Concepts
Introduction
If you have a couple of VMs to look after (a cheap VPS, a home lab, a Raspberry Pi), you probably know the drill: remote copy files over, SSH in, restart a process, tail logs, then do it again on the next VM.
The other thing you usually want is predictability: the same deploy steps every time, with the same runtime version, without relying on “whatever happens to be installed” on a box.
Docker can solve some of that, but it can also be overkill for simple projects. Not every project needs a container - sometimes you just want to run a simple Node.js, PHP, Java, or Python app directly on the VM. For those cases, Dployr gives you a programmable deployment workflow (blueprints) for VMs. Docker amongst other runtimes e.g Node.js, PHP, Java, Python etc. is supported, but it is treated as one runtime option, not a requirement.
The model is:
- Base is the globally distributed control plane.
- Each VM runs
dployrd(a lightweight daemon) that establishes an outbound connection to Base. - Web and the CLI talk to Base, which relays the requests to the appropriate VM.
When you make a deployment, open a console, stream logs, or perform any other action, the request goes to the Base, then down to the right VM through the same long-lived WebSocket connection.
Architecture
Dployr maintains a persistent mTLS WebSocket connection between the agent and the base.
Core components
Base
Base is the globally distributed control plane. Web and the CLI talk to Base, and Base routes those requests to the right VM through dployrd.
- It exposes the API used by Web and the CLI.
- It handles authentication and authorization (RBAC) and records actions.
- It schedules work and keeps state for projects, VMs, deployments, and services.
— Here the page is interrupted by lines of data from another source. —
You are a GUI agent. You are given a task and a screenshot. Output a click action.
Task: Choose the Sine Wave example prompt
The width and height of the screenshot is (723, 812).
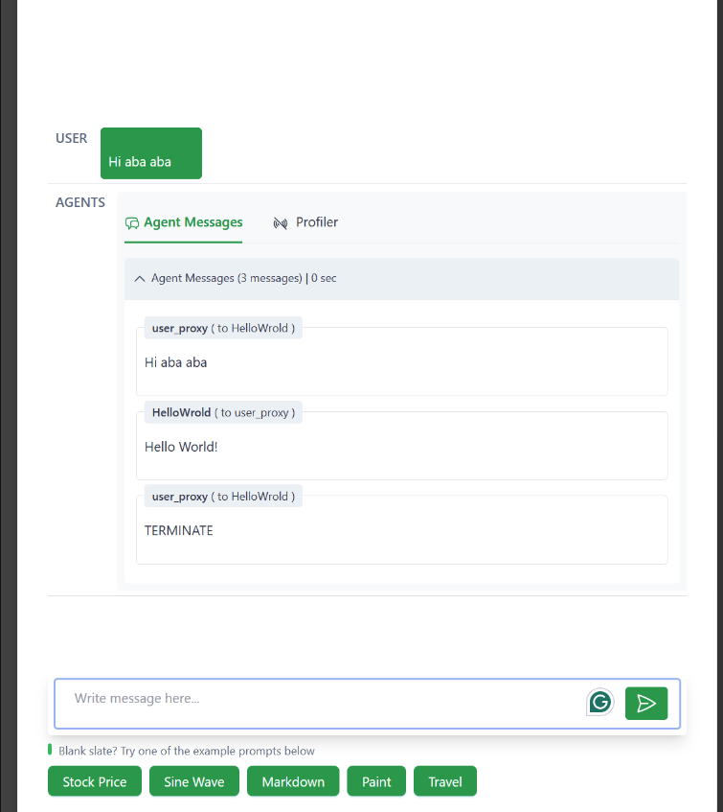(x=194, y=781)
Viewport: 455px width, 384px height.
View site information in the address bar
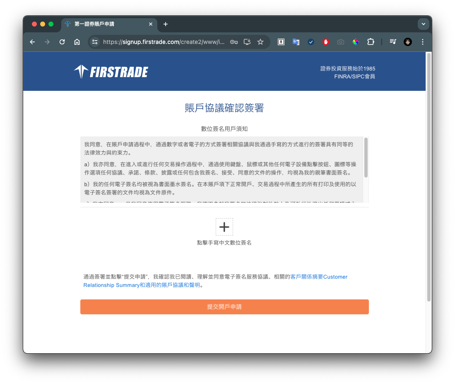(95, 42)
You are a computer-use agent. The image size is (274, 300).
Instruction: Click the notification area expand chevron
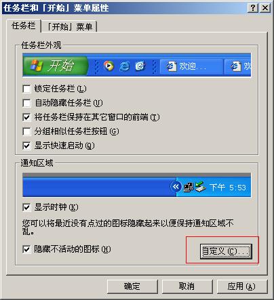tap(176, 187)
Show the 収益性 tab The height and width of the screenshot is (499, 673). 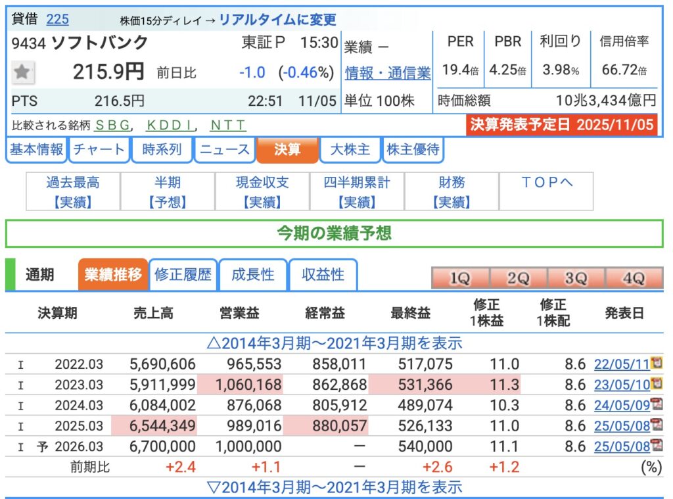tap(323, 275)
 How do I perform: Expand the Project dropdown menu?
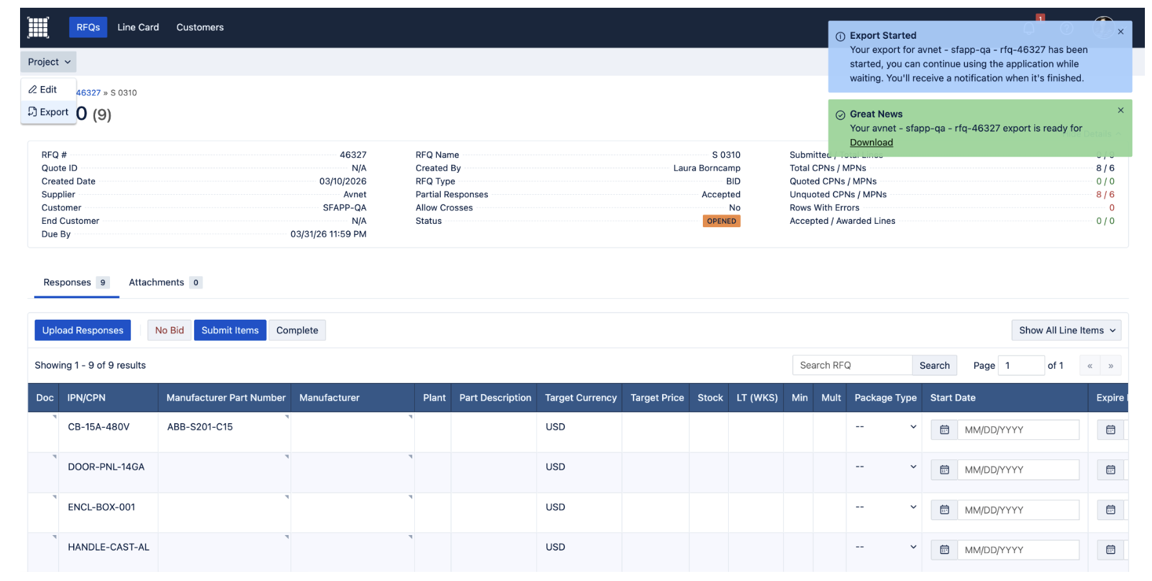[49, 62]
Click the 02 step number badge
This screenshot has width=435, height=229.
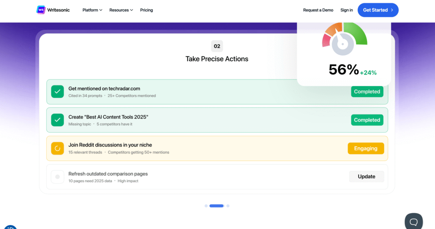click(217, 46)
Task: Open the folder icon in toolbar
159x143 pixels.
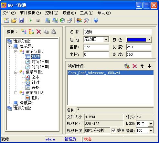Action: (x=14, y=20)
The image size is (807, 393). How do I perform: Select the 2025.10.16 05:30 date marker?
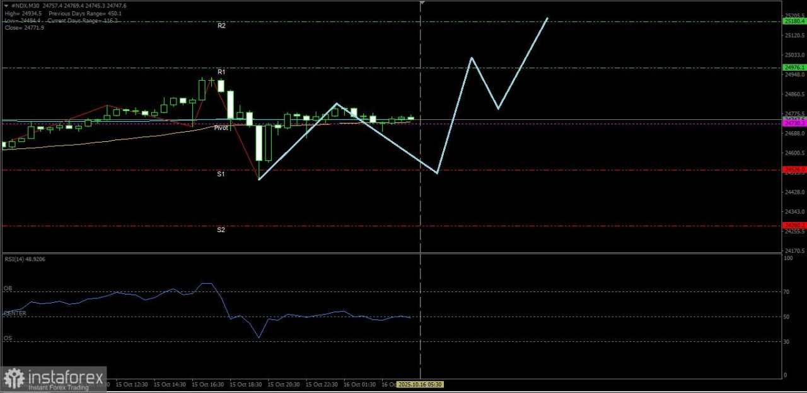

You can use the hosted base (run by dployr), or self-host the base yourself using dployr-base. Either way, each VM only needs an outbound connection to Base.
Agent (dployrd)
dployrd is a lightweight daemon that runs on your VM.
- It maintains a long-lived, outbound WebSocket connection to Base (mTLS).
- It receives requests from Base (deploy, restart, run commands) and executes them locally.
- It streams logs and status back to Base.
Web
The Web UI is available at app.dployr.io (source: dployr). It talks to Base.
CLI
The CLI follows the same pattern as Web - it talks to Base.
Synchronization (how base and VMs talk)
Dployr is designed so your VMs do not need to accept inbound traffic from the internet.
- Each
dployrdagent generates a client certificate. - The base uses that certificate to authenticate the agent (mTLS).
- The agent keeps a persistent connection and reconnects automatically.
- Work is pushed over that connection in real time.
That same connection is also what makes the “debug from one place” features possible:
- Console: interactive shell sessions are tunneled from Web to the VM through the base and
dployrd. - Logs: logs are streamed over WebSocket rather than scraped or polled.
Authentication and tokens
Bootstrap token
Used once when registering a new agent.
Access token
Short-lived token used for API calls. The agent refreshes it automatically every 5 minutes.
Logging
dployrd writes structured JSON logs to /var/log/dployrd/app.log for debugging.
Deployments
Deployments describe what to run on a VM and how to run it.
You can create deployments in two ways:
- A guided form (good for getting started)
- A blueprint (good for repeatable, reviewable, version-controlled setups). See Blueprints.
Services
Services are long-running processes managed by dployr.
- Restart on failure
- Environment variables
- Port management
- Log collection
Proxy
Dployr uses Caddy as a reverse proxy in front of services.
Runtimes
Dployr manages language runtimes using vfox, enabling consistent installation and switching across VMs. Supported runtimes include Node.js, Python, Go, PHP, Ruby, .NET, Java, Docker, and Static.
Security model
mTLS
All agent-to-base traffic is encrypted and mutually authenticated.
RBAC
Permissions are scoped by role, and actions are recorded. This is what makes audit-friendly workflows possible in teams.